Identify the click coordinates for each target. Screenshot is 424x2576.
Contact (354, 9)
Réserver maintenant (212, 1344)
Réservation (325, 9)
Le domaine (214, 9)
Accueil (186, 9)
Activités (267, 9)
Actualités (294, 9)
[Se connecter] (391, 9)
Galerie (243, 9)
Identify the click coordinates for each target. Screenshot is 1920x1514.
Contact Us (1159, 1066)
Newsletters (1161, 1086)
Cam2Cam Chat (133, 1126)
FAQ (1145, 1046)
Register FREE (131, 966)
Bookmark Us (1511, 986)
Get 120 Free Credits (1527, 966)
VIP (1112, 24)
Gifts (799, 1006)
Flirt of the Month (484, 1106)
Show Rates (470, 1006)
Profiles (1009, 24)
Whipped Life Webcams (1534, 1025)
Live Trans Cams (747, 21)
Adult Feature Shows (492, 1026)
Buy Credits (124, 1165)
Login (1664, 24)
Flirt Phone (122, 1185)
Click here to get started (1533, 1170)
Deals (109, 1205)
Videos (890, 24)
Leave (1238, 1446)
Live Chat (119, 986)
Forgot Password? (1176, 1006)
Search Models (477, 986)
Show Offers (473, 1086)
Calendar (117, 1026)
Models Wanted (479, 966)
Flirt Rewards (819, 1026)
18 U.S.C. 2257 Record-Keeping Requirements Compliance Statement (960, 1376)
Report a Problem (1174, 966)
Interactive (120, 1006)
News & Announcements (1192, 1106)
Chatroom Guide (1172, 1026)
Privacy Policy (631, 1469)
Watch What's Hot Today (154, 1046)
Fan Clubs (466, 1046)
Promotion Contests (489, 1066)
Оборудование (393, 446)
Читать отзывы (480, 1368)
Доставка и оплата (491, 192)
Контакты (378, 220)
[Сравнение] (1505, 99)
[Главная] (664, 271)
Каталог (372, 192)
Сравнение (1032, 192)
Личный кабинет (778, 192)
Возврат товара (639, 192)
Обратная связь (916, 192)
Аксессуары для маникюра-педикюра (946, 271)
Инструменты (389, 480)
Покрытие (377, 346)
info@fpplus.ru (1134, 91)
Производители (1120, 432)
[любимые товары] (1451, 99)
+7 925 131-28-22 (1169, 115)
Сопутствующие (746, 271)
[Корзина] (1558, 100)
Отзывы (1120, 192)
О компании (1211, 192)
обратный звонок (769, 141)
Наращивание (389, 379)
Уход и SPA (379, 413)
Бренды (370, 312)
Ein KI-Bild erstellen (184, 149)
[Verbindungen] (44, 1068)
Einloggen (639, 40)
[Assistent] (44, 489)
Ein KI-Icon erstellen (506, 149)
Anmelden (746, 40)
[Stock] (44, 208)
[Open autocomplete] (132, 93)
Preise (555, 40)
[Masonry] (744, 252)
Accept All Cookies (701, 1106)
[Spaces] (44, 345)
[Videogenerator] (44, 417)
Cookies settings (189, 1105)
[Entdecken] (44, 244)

Task instructions –
Above are the records; from them, give again exactly the lines from the one containing "Аксессуары для маникюра-педикюра (946, 271)" through the one containing "О компании (1211, 192)", both included.

Solved problem –
Аксессуары для маникюра-педикюра (946, 271)
Инструменты (389, 480)
Покрытие (377, 346)
info@fpplus.ru (1134, 91)
Производители (1120, 432)
[любимые товары] (1451, 99)
+7 925 131-28-22 (1169, 115)
Сопутствующие (746, 271)
[Корзина] (1558, 100)
Отзывы (1120, 192)
О компании (1211, 192)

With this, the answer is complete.